| DATASET CONTENT |
'''

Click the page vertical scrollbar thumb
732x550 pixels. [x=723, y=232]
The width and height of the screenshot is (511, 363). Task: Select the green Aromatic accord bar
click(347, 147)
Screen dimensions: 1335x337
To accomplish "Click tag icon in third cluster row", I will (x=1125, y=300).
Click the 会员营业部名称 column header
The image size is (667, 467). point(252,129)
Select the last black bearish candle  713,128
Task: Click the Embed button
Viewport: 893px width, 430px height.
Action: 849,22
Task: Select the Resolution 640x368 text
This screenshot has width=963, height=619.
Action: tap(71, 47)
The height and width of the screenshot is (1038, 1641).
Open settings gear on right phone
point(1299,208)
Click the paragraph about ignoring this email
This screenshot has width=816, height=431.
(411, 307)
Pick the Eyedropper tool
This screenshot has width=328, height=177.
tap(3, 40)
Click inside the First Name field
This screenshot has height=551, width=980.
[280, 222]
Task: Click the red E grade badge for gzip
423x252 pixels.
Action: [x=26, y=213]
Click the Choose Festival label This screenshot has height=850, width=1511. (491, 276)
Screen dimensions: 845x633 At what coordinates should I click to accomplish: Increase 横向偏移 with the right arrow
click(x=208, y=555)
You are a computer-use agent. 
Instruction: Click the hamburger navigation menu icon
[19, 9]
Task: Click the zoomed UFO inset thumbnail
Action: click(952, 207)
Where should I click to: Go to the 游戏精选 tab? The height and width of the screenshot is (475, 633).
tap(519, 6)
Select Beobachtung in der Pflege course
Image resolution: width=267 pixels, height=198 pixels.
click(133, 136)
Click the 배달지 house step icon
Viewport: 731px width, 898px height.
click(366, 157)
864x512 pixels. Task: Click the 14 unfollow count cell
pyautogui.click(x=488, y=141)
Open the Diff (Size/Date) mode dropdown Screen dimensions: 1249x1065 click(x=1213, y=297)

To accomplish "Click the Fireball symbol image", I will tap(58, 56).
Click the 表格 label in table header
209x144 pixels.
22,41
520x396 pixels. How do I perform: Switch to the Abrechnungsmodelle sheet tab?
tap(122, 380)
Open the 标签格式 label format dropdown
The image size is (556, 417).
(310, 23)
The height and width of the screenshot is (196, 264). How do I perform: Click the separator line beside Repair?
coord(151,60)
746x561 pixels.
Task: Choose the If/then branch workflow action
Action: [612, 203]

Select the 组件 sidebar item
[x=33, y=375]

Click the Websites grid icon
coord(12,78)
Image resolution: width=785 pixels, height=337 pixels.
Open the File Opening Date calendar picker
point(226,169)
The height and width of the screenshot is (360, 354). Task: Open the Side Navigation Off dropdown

'''

| TASK OBJECTIVE |
Work out how many lines in the data hold the word "label"; reply with the number alone.

| FINISHED TASK |
3